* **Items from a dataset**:
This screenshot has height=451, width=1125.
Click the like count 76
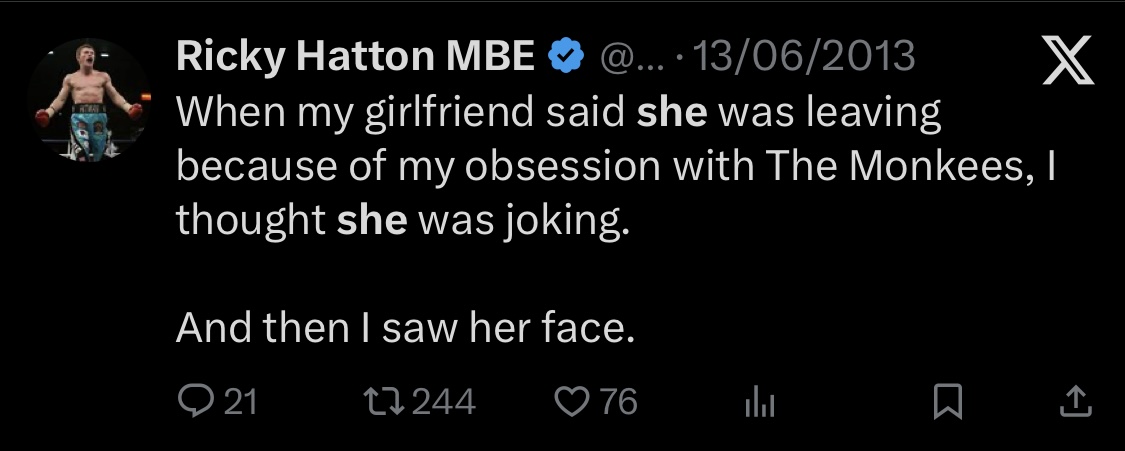(x=619, y=402)
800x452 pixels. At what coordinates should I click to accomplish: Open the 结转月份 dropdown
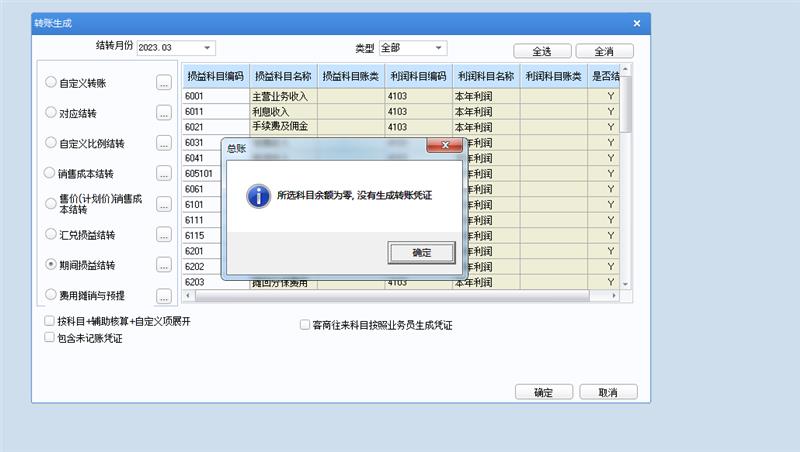pos(207,48)
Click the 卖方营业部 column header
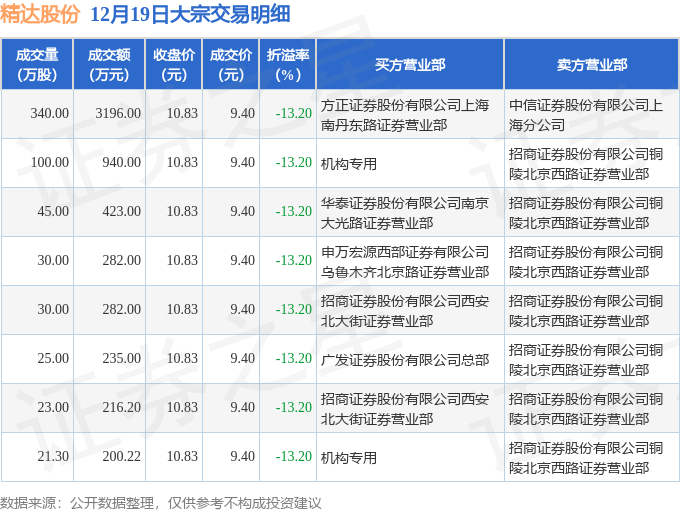This screenshot has width=680, height=512. point(592,65)
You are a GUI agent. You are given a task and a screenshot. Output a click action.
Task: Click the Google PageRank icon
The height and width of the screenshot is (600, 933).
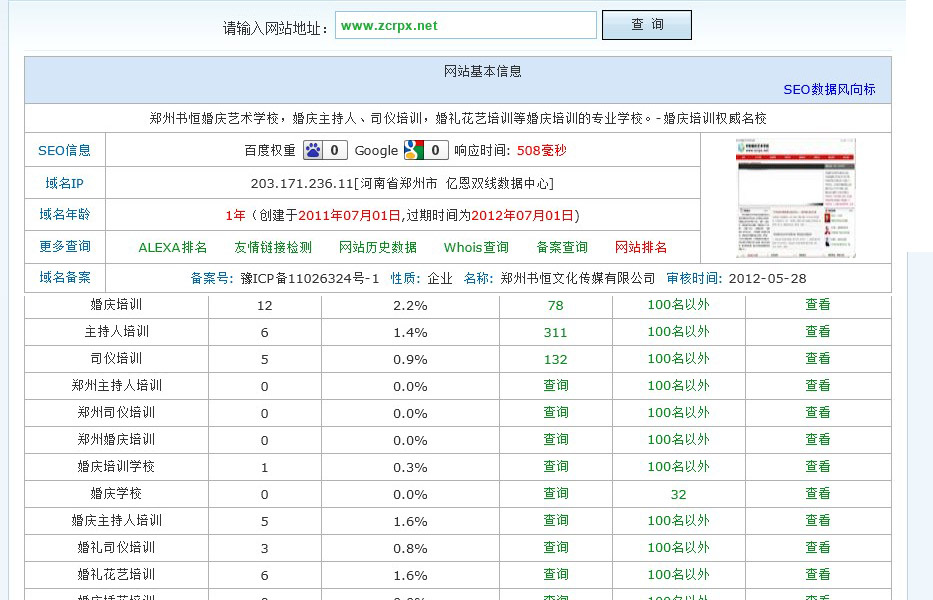coord(413,150)
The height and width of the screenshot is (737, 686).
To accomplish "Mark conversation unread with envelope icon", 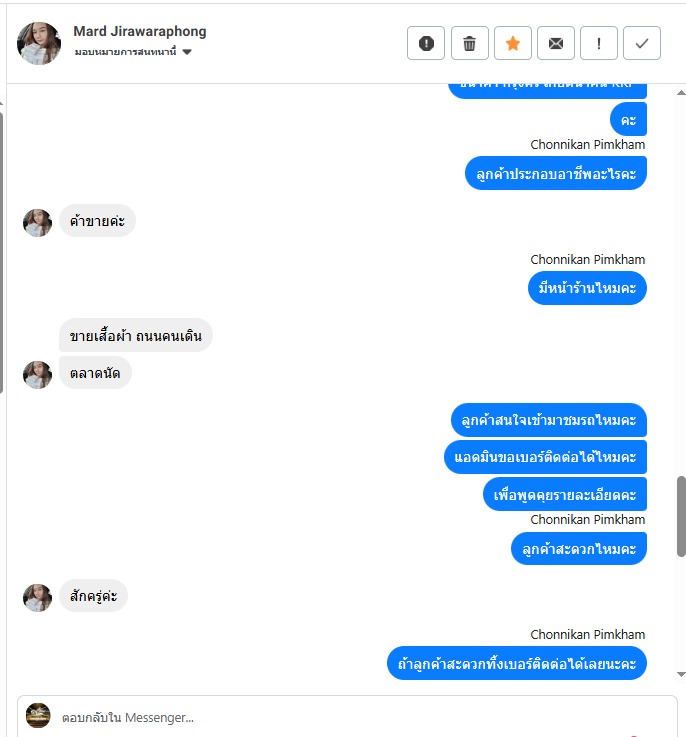I will coord(556,43).
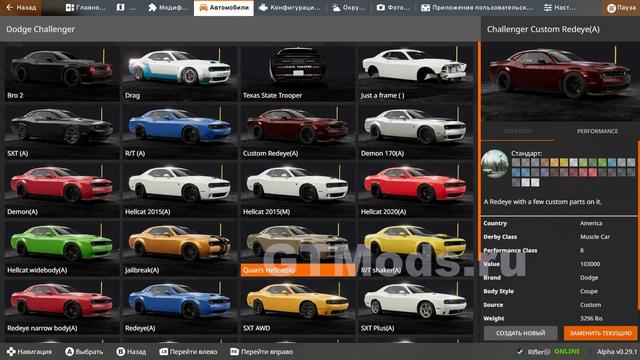Screen dimensions: 640x360
Task: Open the map icon tab
Action: tap(126, 8)
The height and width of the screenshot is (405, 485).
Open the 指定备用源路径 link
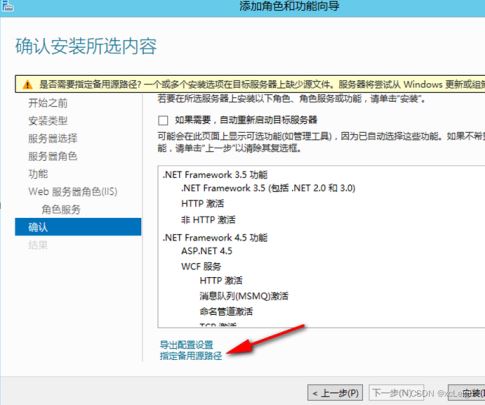191,356
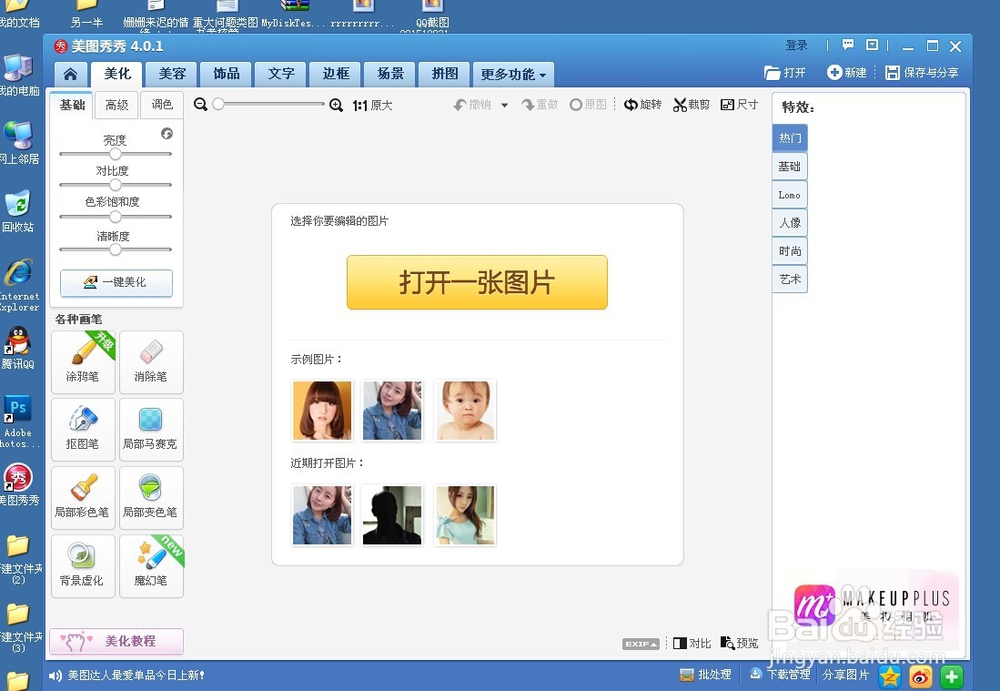Expand the EXIF info panel
The width and height of the screenshot is (1000, 691).
pyautogui.click(x=640, y=643)
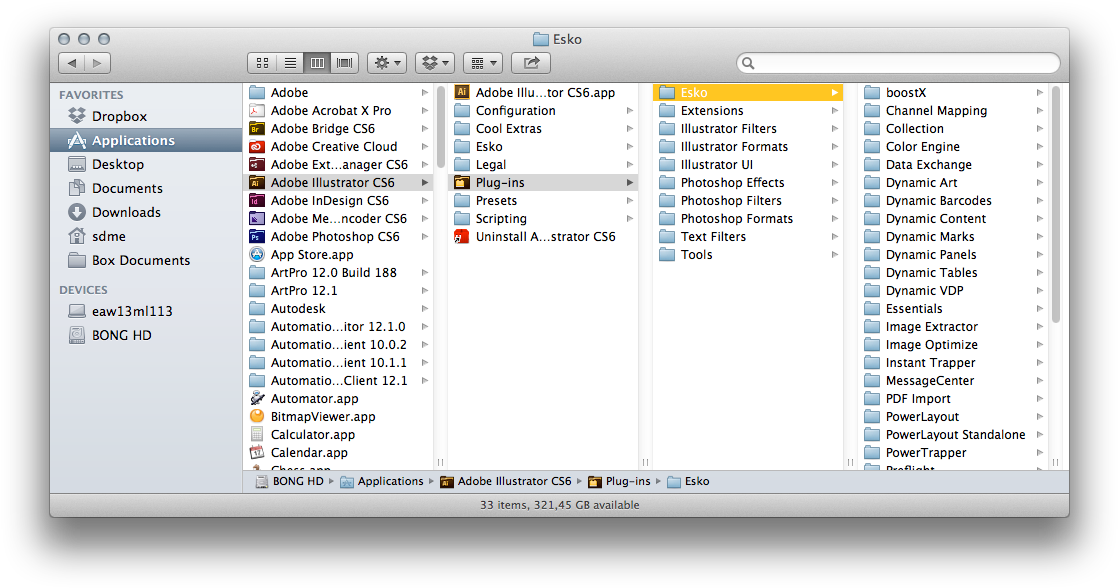Open the Dynamic Barcodes folder

[x=938, y=201]
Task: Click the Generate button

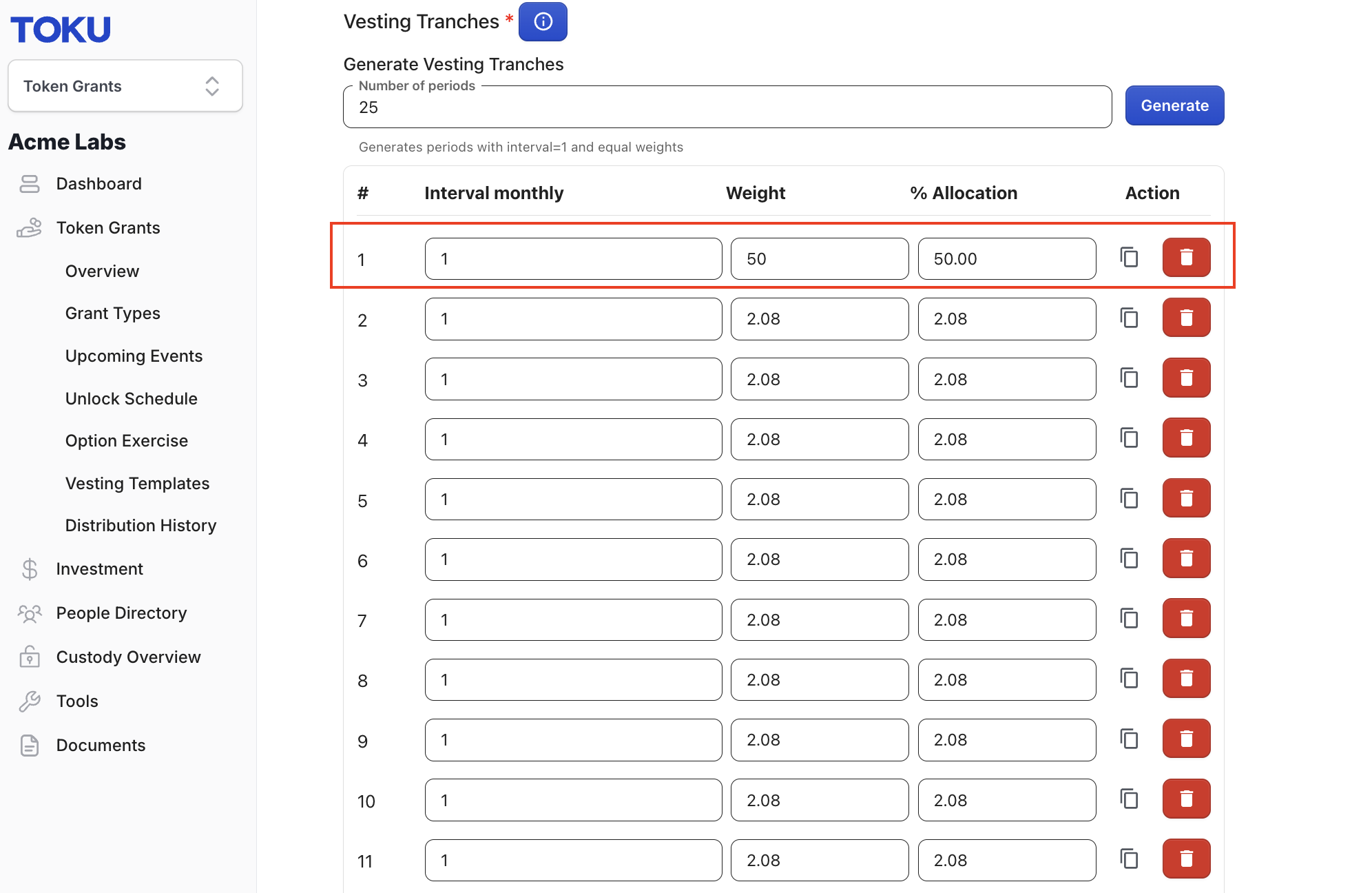Action: (1174, 105)
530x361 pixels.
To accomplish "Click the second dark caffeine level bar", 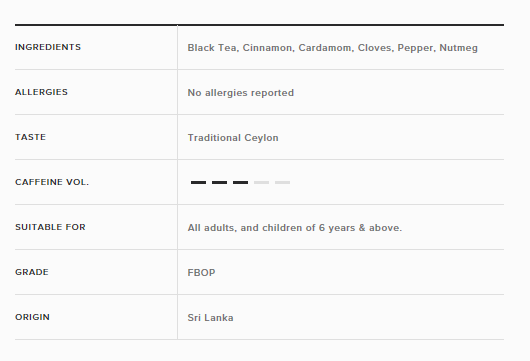I will [x=219, y=183].

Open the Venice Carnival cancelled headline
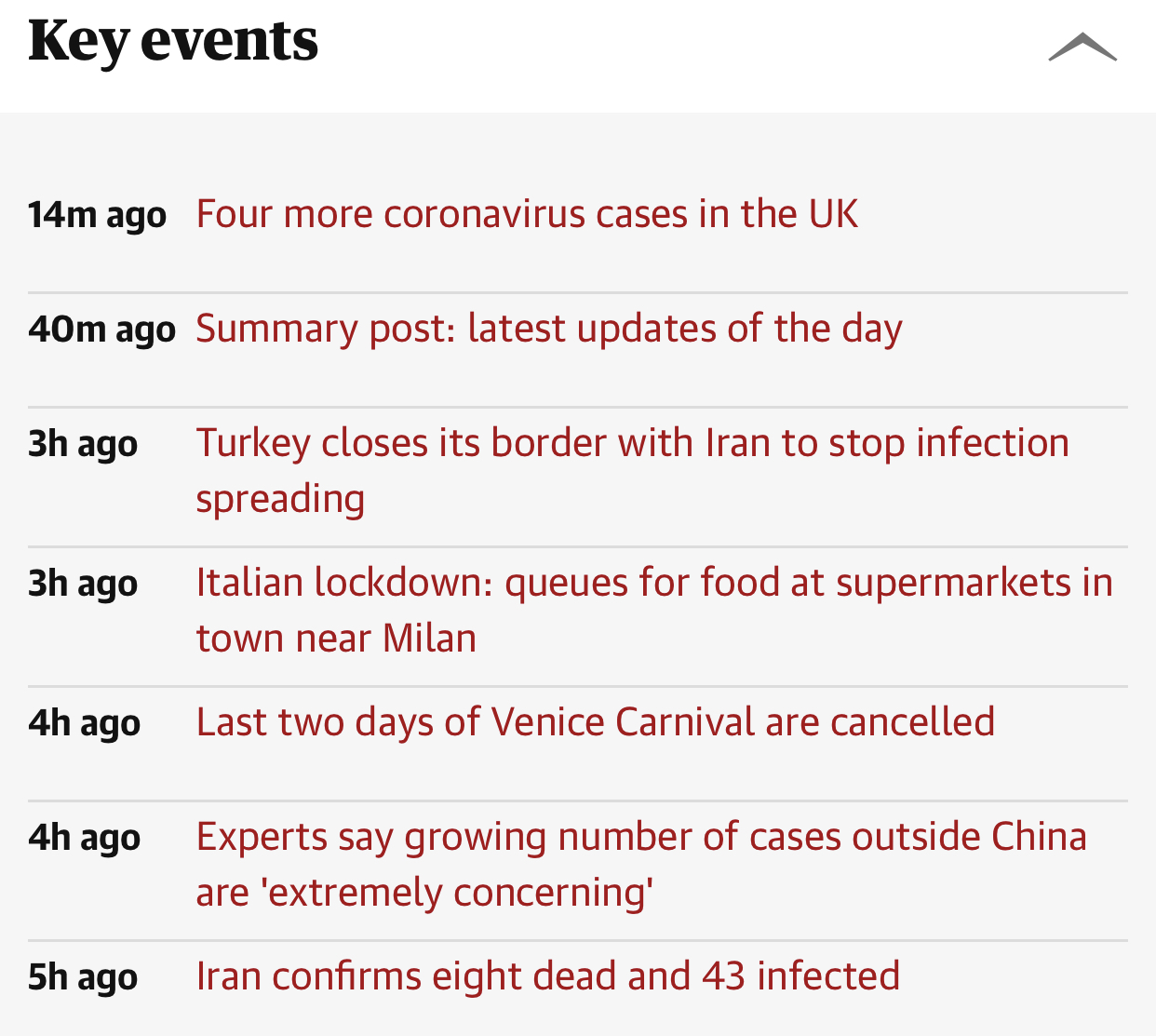coord(595,722)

* **TRY IT**: Copy exactly, and only, the lines from the first entry through the line holding "Task: Click the Google PageRank icon", both ends included, leaving out every picture.

* **RESPONSE TO THE TASK**:
This screenshot has height=451, width=1125.
Click the like count 76
(x=619, y=402)
800x452 pixels. At what coordinates should I click to accomplish: Open the 结转月份 dropdown
pos(207,48)
Click the 卖方营业部 column header
This screenshot has width=680, height=512. point(592,65)
You are a GUI agent. You are given a task and a screenshot. Output a click action.
Task: Click the Google PageRank icon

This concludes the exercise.